● INSTRUÇÕES DO EXERCÍCIO:
1. Segundo o texto sobre o Auxílio Brasil, qual seria o orçamento anual do novo Bolsa Família, conforme o número aventado publicamente?
2. Indique se cada afirmação concorda com o texto sobre o Auxílio Brasil, respondendo sim ou não e citando literalmente as palavras do texto que decidem a questão.
(a) A medida provisória apresentada pelo governo fixa o valor dos benefícios.
(b) O Auxílio Brasil, na versão anunciada, pagará R$ 4 bilhões por mês.
(c) O principal problema do programa é de desenho.
3. Liste todos os valores em reais mencionados no texto sobre o Auxílio Brasil, sem repetir os que aparecem mais de uma vez.

● TEXTO FORNECIDO:
┌──

O Estado de S. Paulo
O governo apresentou o novo Bolsa Família. Há dez anos, o
presidente o chamava de “fábrica de ruminantes”. Mas o nome escolhido agora foi
Auxílio Brasil, na esteira do auxílio emergencial.
Entre as mudanças, há algumas boas, outras ruins, mas o seu principal problema
não é de desenho. É de dinheiro.
Para começar, não é possível cravar quanto
vai custar, porque a medida provisória apresentada pelo governo não apresenta
nenhum valor. Nem dos benefícios, nem do limite de renda para acesso. Quem terá
direito? Quanto vai receber? É um retrocesso, porque hoje a lei prevê
parâmetros.
Um simples decreto do Executivo poderia fazer o que
quiser com o programa depois das eleições.
Ainda assim, há um número que já foi reiteradamente aventado publicamente: o de R$ 50 bilhões. Este seria o orçamento anual do novo Bolsa Família. É um avanço importante em relação aos R$ 30 bilhões de um ano típico. Se for permanente, na prática o Bolsa Família estaria ganhando R$ 20 bilhões.
Podemos fazer mais. Não é difícil perceber
que o Bolsa Família é o troco do Orçamento público e que o aumento não
provocará efeitos tão relevantes sobre a pobreza ou a popularidade do governo.
Compare com o auxílio emergencial, que no início da pandemia distribuía
mensalmente quase R$ 45 bilhões por mês: o Auxílio Brasil na versão anunciada
pagará R$ 4 bilhões mensais. O Auxílio Brasil será um décimo do que o auxílio
emergencial já foi.
O ganho de R$ 20 bilhões no orçamento do
programa pode ser comparado também com as perdas esperadas com a reforma
do Imposto de Renda.

└──

● DADOS FORNECIDOS:
┌──

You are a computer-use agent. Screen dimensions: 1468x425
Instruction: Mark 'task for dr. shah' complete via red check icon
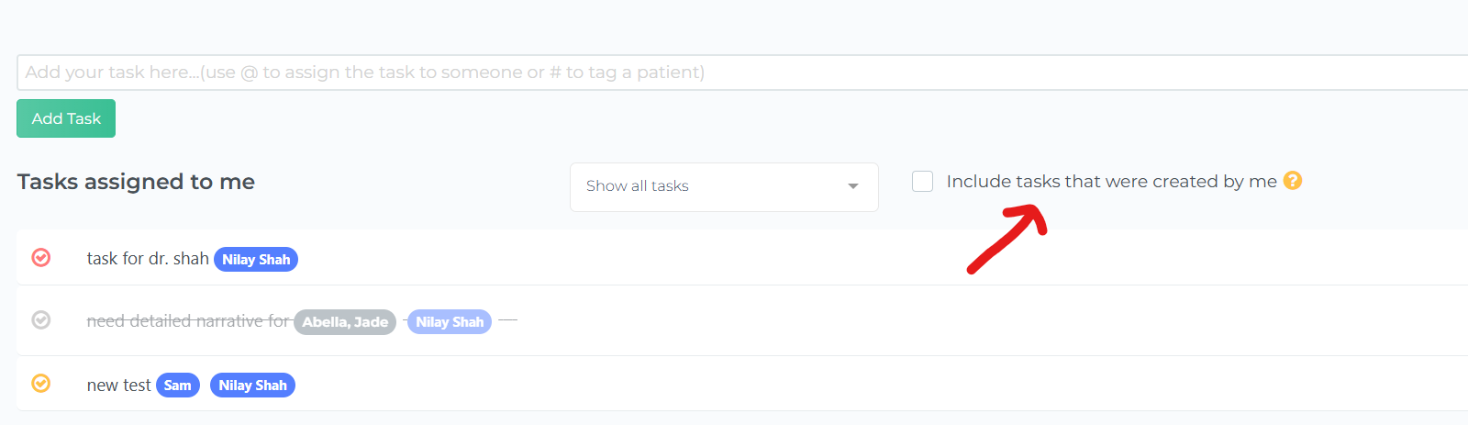(x=41, y=257)
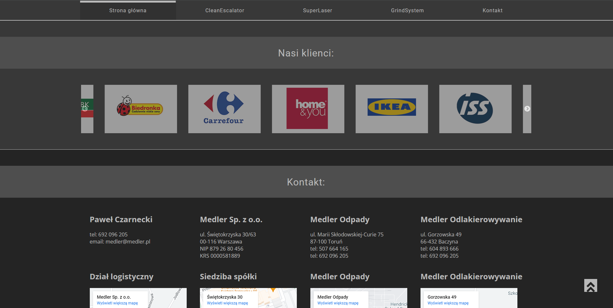Open the Strona główna tab
Screen dimensions: 613x308
pyautogui.click(x=128, y=11)
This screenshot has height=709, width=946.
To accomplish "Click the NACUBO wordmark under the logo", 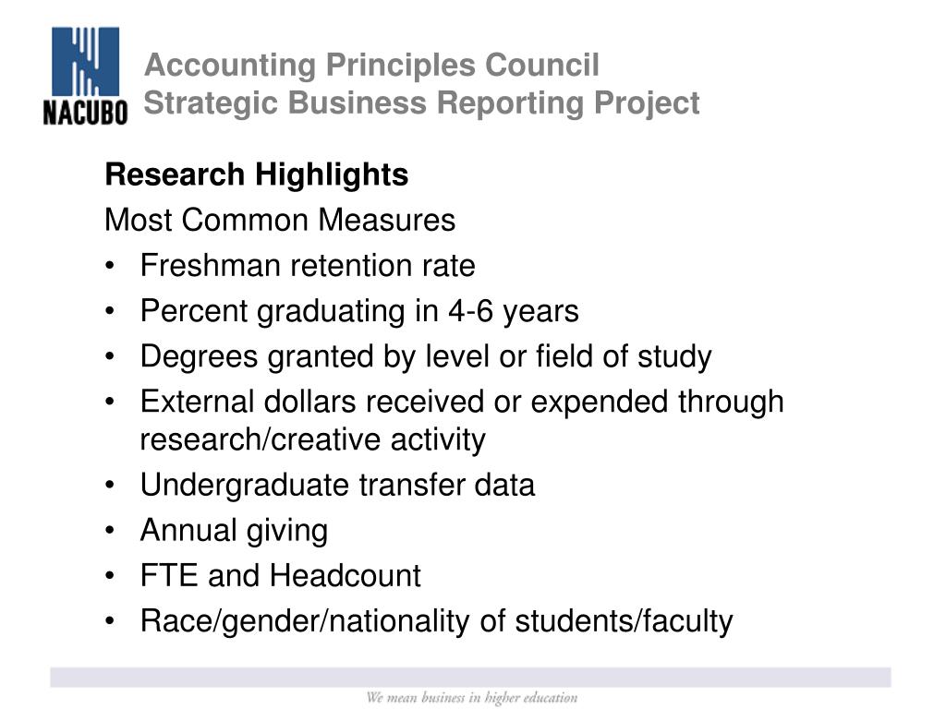I will 85,113.
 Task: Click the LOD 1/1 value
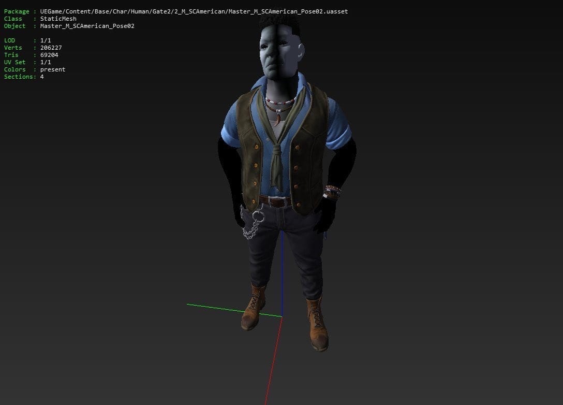(46, 40)
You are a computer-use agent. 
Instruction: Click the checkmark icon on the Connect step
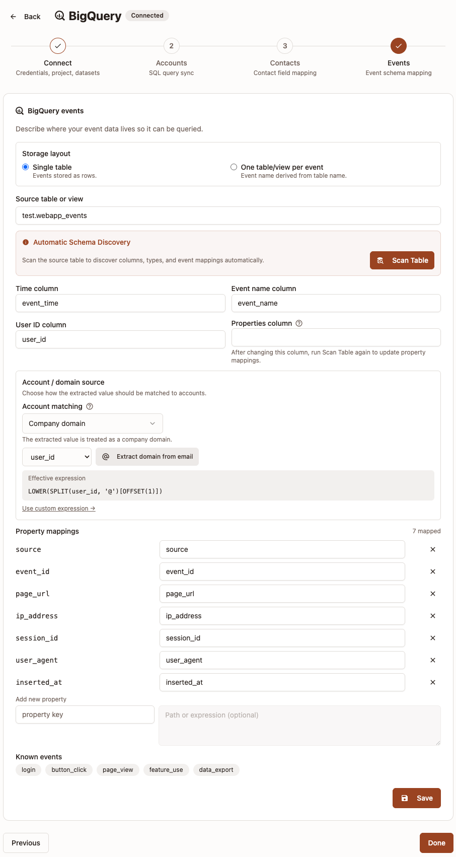click(58, 45)

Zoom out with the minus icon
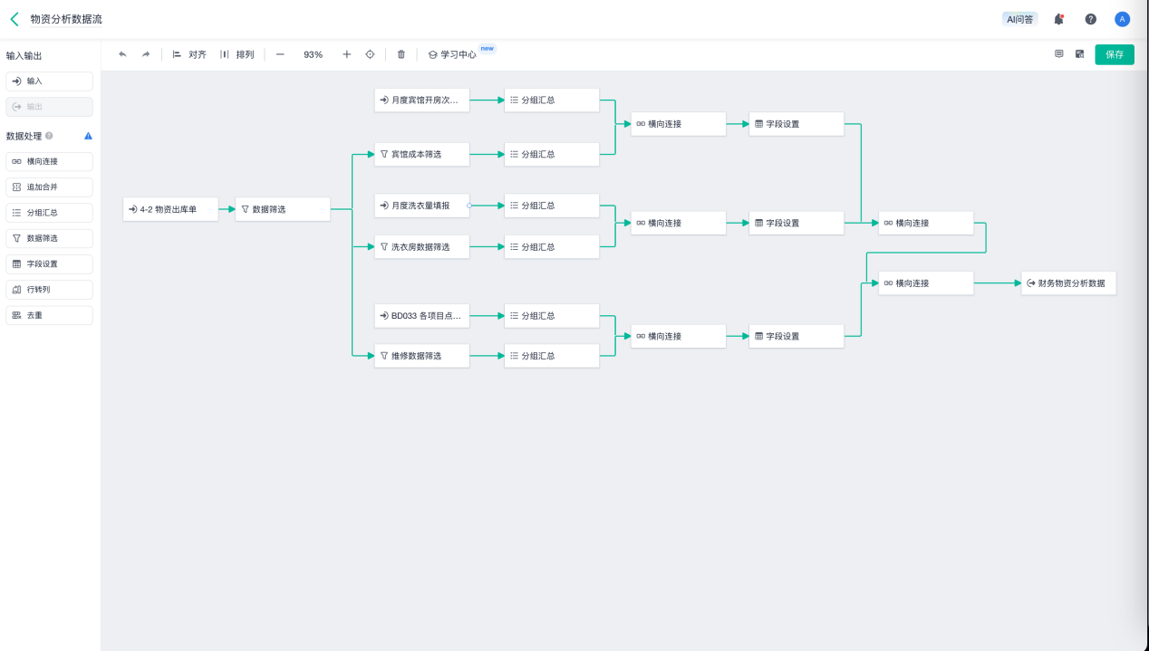[x=280, y=54]
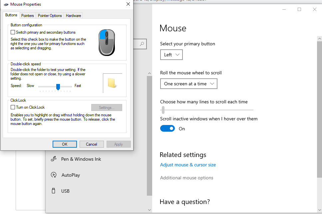The image size is (322, 214).
Task: Click the Pen & Windows Ink icon
Action: [x=54, y=159]
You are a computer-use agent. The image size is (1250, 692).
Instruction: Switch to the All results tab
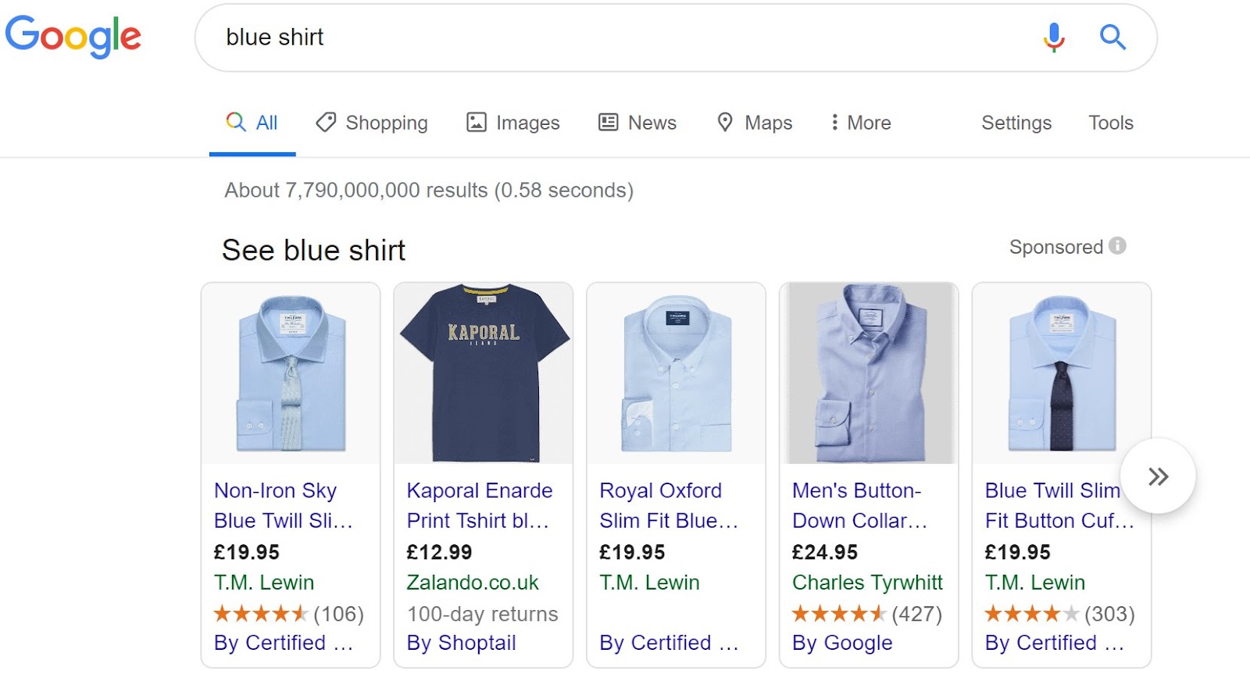(x=252, y=123)
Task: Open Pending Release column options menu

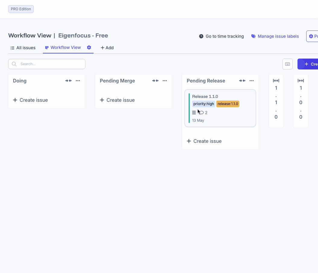Action: [x=252, y=81]
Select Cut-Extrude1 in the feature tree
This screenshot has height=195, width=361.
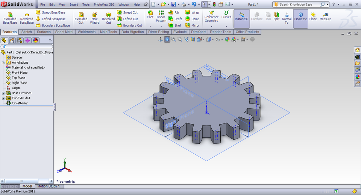click(x=21, y=98)
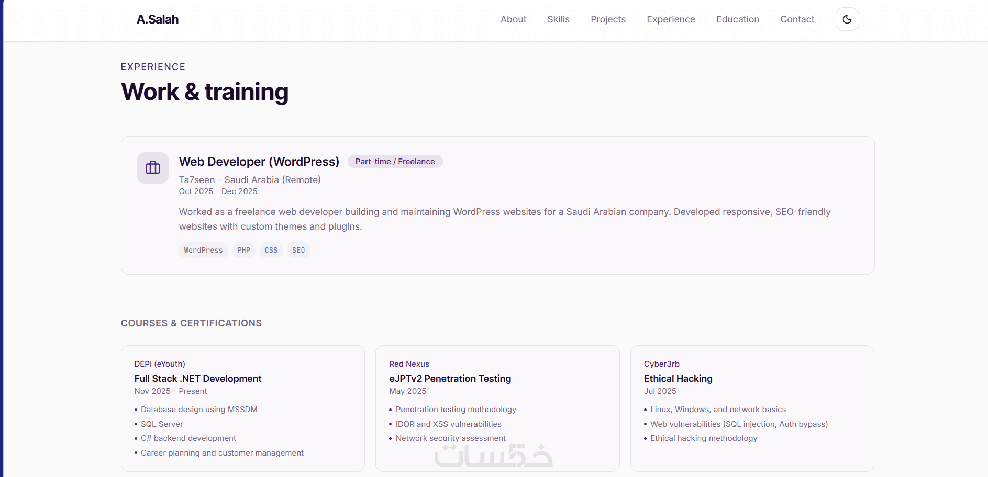Viewport: 988px width, 477px height.
Task: Click the Part-time / Freelance badge
Action: 395,162
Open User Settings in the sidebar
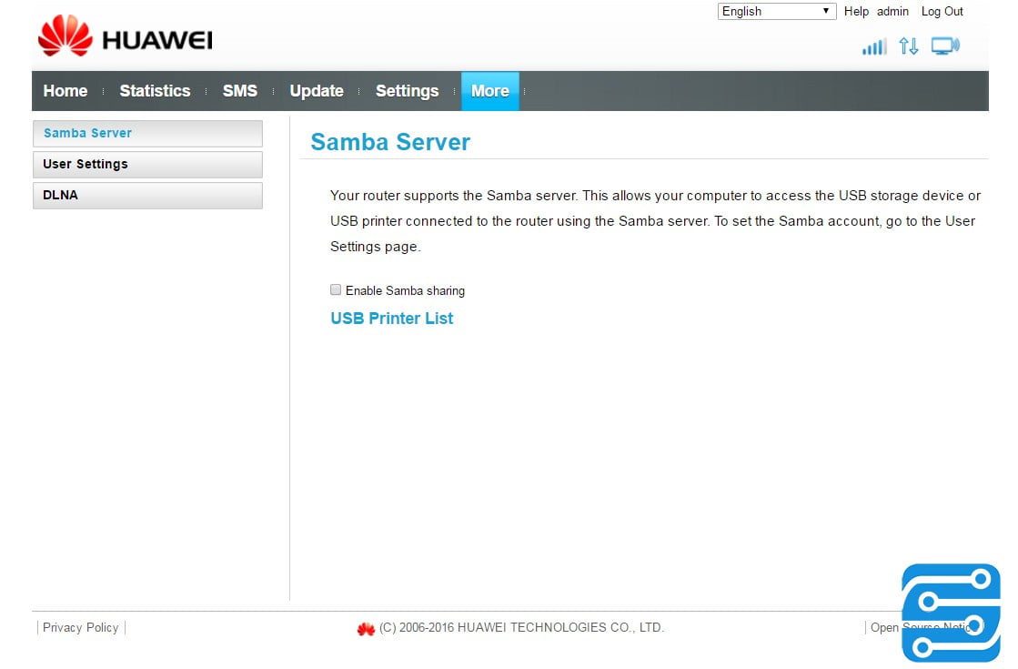 tap(147, 165)
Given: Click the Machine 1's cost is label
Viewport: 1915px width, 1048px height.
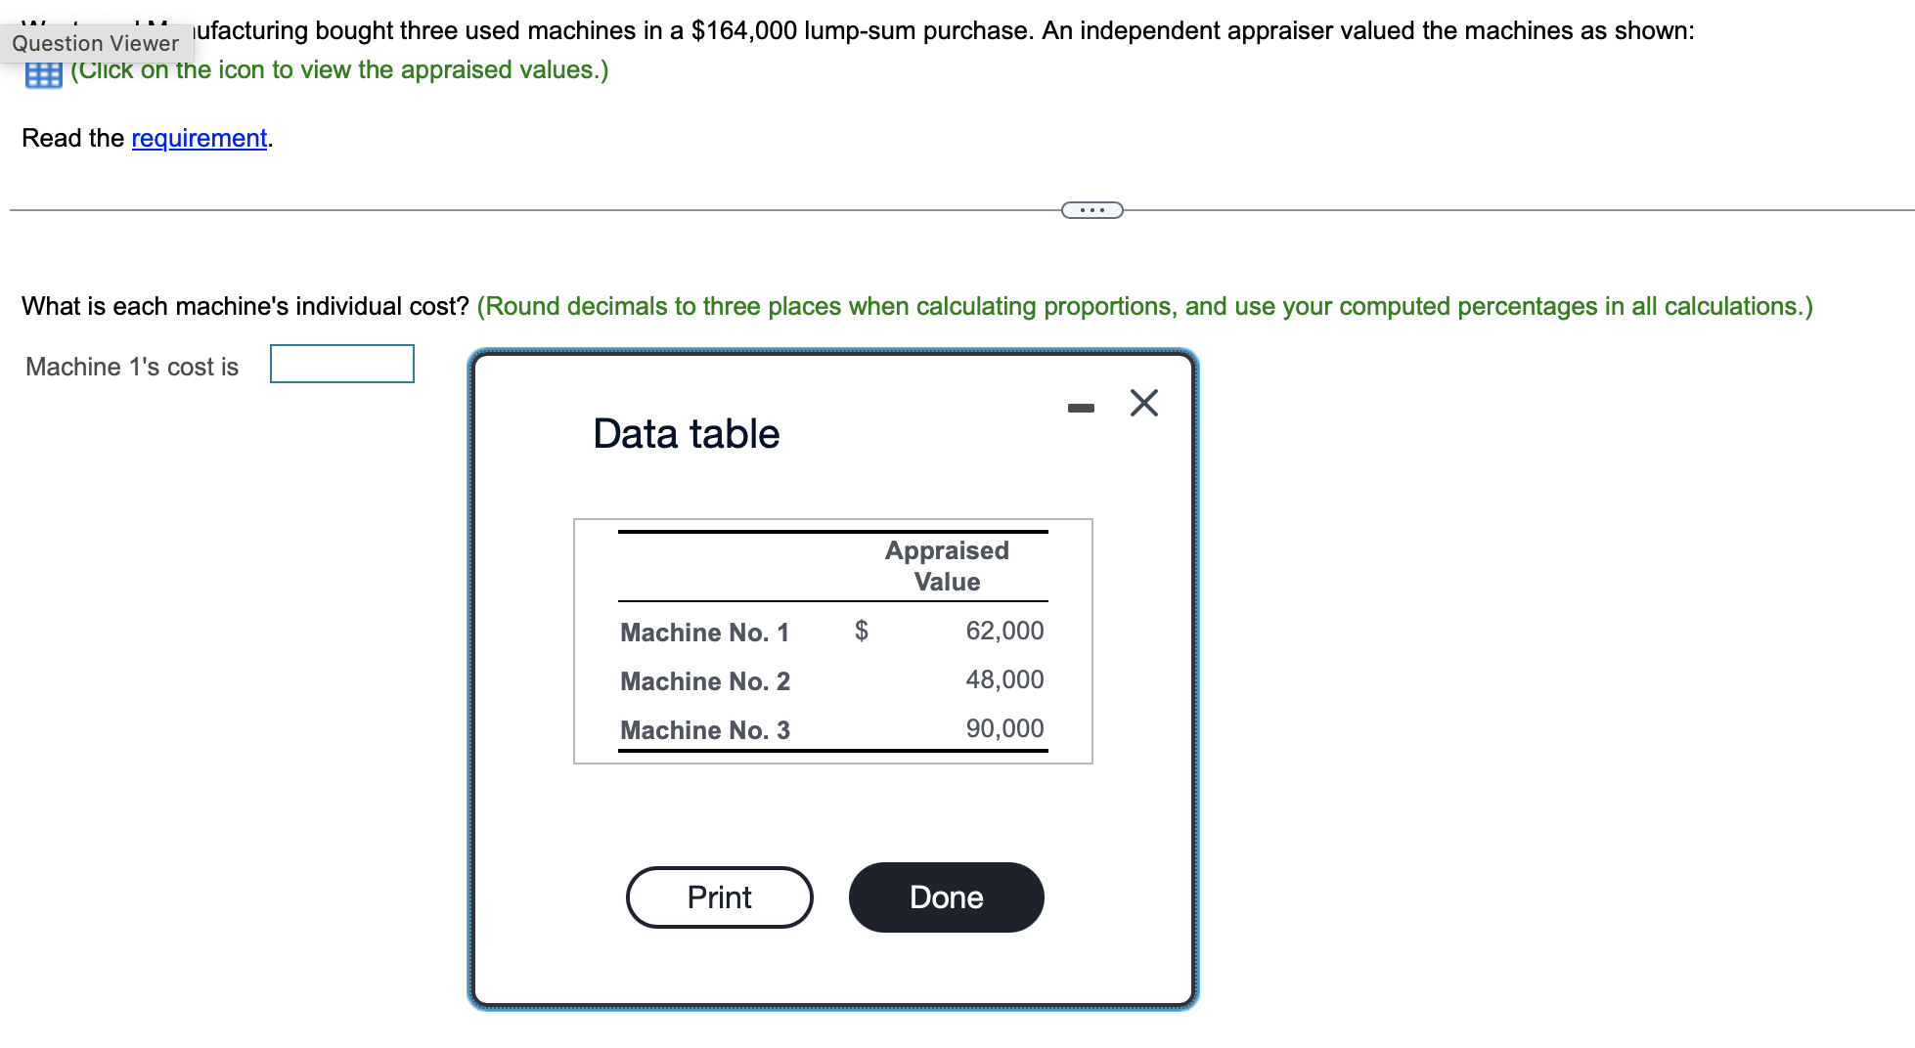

└──

● RESPOSTAS DO EXERCÍCIO:
1. R$ 50 bilhões.

2.
(a) Não: "a medida provisória apresentada pelo governo não apresenta nenhum valor".
(b) Sim: "o Auxílio Brasil na versão anunciada pagará R$ 4 bilhões mensais".
(c) Não: "o seu principal problema não é de desenho. É de dinheiro."

3. R$ 50 bilhões; R$ 30 bilhões; R$ 20 bilhões; R$ 45 bilhões; R$ 4 bilhões.